Çoğu bu dosyada görevliydi onların.

Acem uşaklarının Türkiye'de neler karıştırdığını araştırıyorlardı.

***


Bir yaptılar, yetmedi iki yaptılar.

Demek ki o da yetmemiş ki,

Hafta sonunda üçüncüsü yaptılar.

Bugün yarın iki sütun haberde serbest kaldıklarını okur,

Sonra da normal hayatımıza döneriz...

***


İki yeni bilgisayar deposu (hard disk) çözülmüş.

Bu sefer ondan operasyon yapmışlar.

Bir de o bilgilerde yer alan bazı dinlemeler için,

Başbakanlık ve Cumhurbaşkanlığı'na yazı yazıp görüş sormuşlar.

Onlar da demiş ki;

"Bu bilgiler devletin güvenliği için önemlidir..."

***


Devletin içine acem kaçmış,

Devlet diyor ki;

"Olsun ben böyle mutluyum..."

İşte o acemlerden biri,

Kod adı "Emin" olan biri var ki,

"Ben bu işi yapmıyorum abi" dedi istifa etti görevinden.
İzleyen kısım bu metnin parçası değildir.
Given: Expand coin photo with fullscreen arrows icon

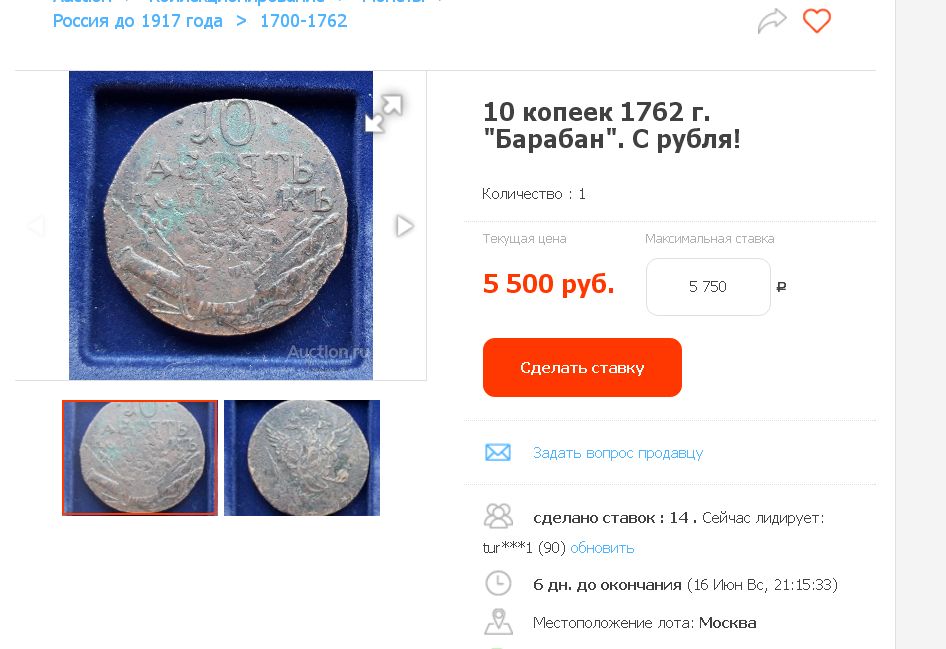Looking at the screenshot, I should [x=384, y=113].
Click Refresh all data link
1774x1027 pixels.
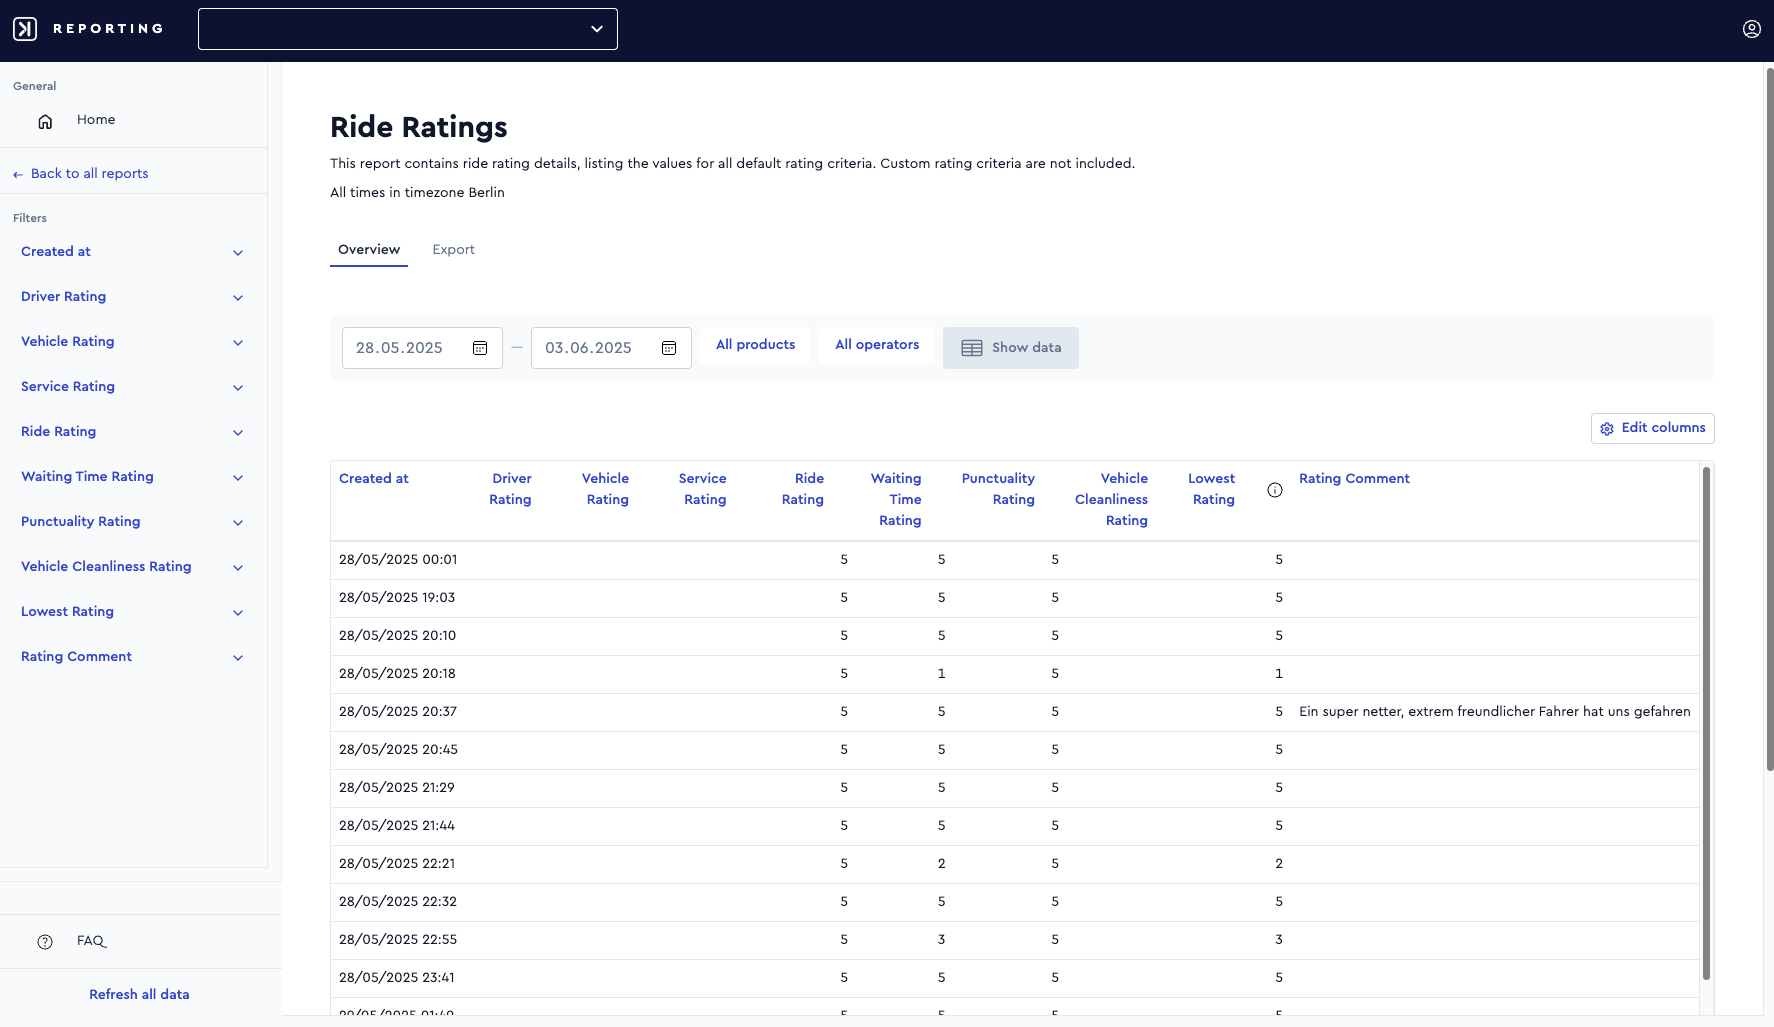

Şimdi vekil olup dokunulmaz olacak...

***


Kavga başladı daha ilk günden.

İlk yumruğu Bülent Arınç attı.

İkincisi kimden gelecek diyordum ki,

Çok yakınından geldi.

Gerçi bence danışıklı dövüş, nabız düşürmece numarası ama olsun.

Anlayan aldı mesajı...

O yüzden bundan sonrasını iyi izlemek lazım.

Acem oyunları bundan sonra çoğalacak,

Keskinleşecek ve hile hurda karışacak.

Belki de dosyalar savaşı başlayacak...

***


Demem odur ki,

Yarınlar gerçekten "emin" ellerde...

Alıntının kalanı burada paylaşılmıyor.